Petit exercice 1:
Résume en deux phrases le passage sur les leçons de choses.

Passage fourni:
Ces leçons de choses, de plus, sont surtout l’occasion de promouvoir le culte de la science toute puissante (où les savants, nécessairement Français, appliquent leurs théories plus qu’ils les expliquent, voir Boulanger [Boulanger, 2005]), de convaincre les paysans de rester cultiver la terre, en montrant qu’ils sont utiles à la nation, et de propager des idées hygiénistes (par rapport aux méfaits de l’alcool), et enfin d’enseigner la géographie, utile militairement. Kahn [Kahn, 2002] pp. 74 et sq.) montre aussi que les premiers manuels traitant de science sont narratifs (sur le ton de la causerie, ils racontent des histoires mettant en scène des thèmes scientifiques, cf. l’histoire naturelle), insistent sur la curiosité, voire le merveilleux (merveilles de la nature et de la science) et enfin, conséquence des deux premières, sont récréatifs, i.e., instruisent en amusant.

Petit exercice 2:
Dispose en liste JSON de chaînes, une par ligne et sans les lignes vides, les lignes de la liste en partant de son début et jusqu'à la ligne contenant « Looking at the », celle-ci comprise. Laisse les images de côté dans ta réponse.

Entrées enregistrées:

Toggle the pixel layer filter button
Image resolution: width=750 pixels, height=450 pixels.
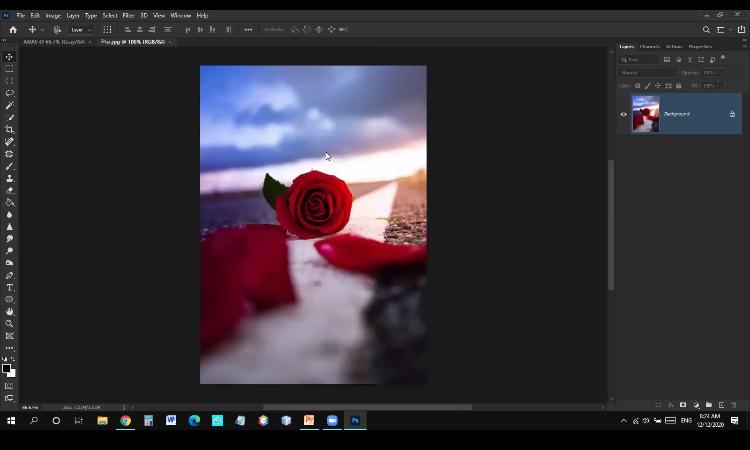667,59
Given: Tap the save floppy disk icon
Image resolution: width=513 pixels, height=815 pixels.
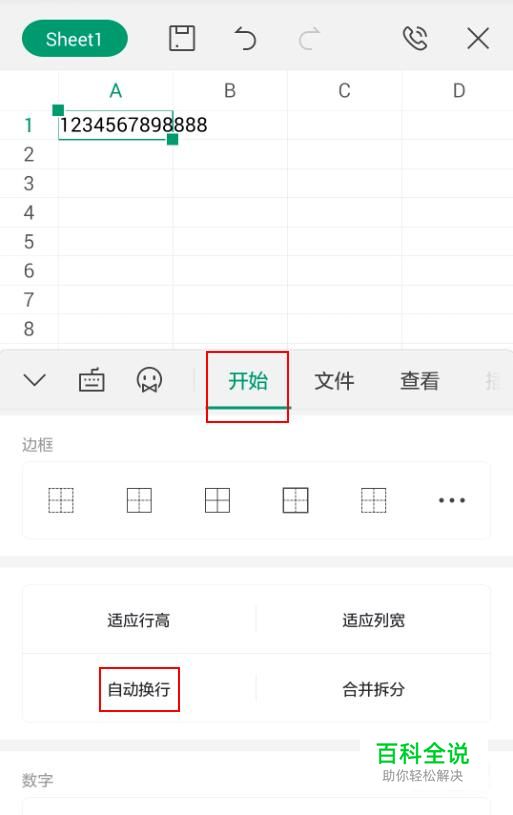Looking at the screenshot, I should click(182, 38).
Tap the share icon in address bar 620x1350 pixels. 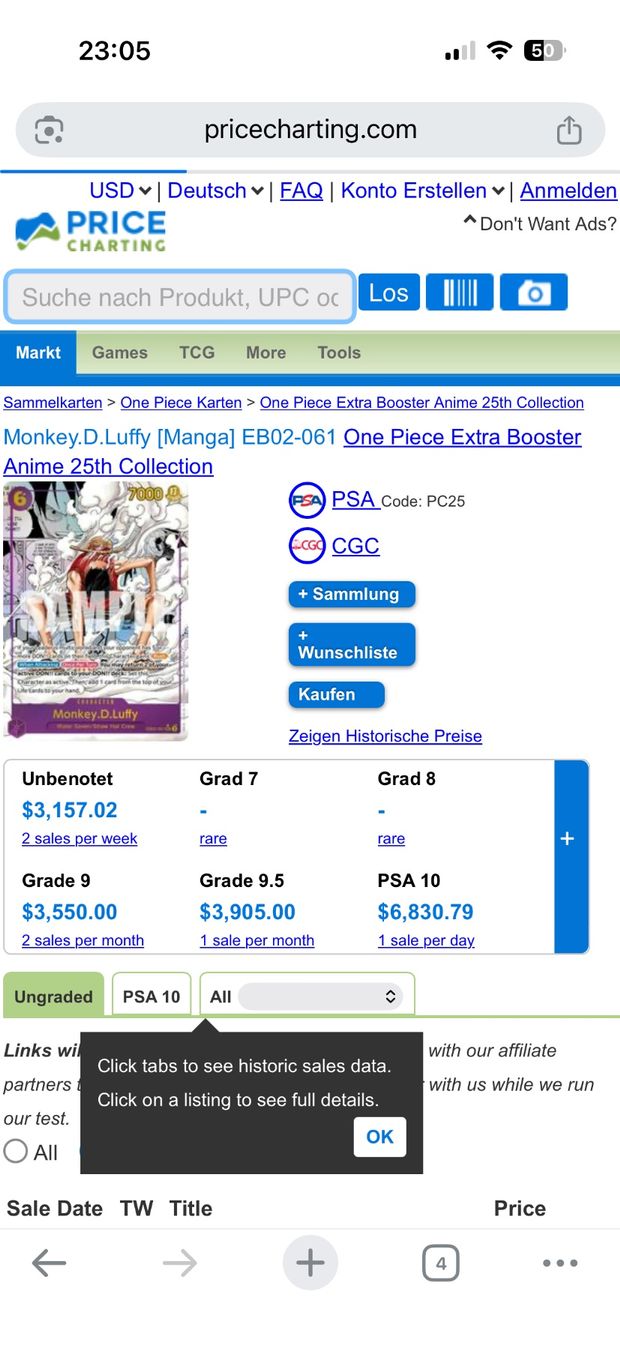tap(569, 130)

Résultat attendu 1:
Les leçons de choses servent surtout à promouvoir le culte d'une science toute-puissante, à convaincre les paysans de rester cultiver la terre en montrant leur utilité pour la nation, à propager des idées hygiénistes sur les méfaits de l'alcool et à enseigner une géographie utile militairement. Selon Kahn, les premiers manuels de science sont narratifs, insistent sur la curiosité, voire le merveilleux, et sont récréatifs, c'est-à-dire qu'ils instruisent en amusant.

Résultat attendu 2:
[
  "Toggle the pixel layer filter button",
  "Image resolution: width=750 pixels, height=450 pixels.",
  "667,59",
  "Given: Tap the save floppy disk icon",
  "Image resolution: width=513 pixels, height=815 pixels.",
  "Looking at the screenshot, I should click(182, 38)."
]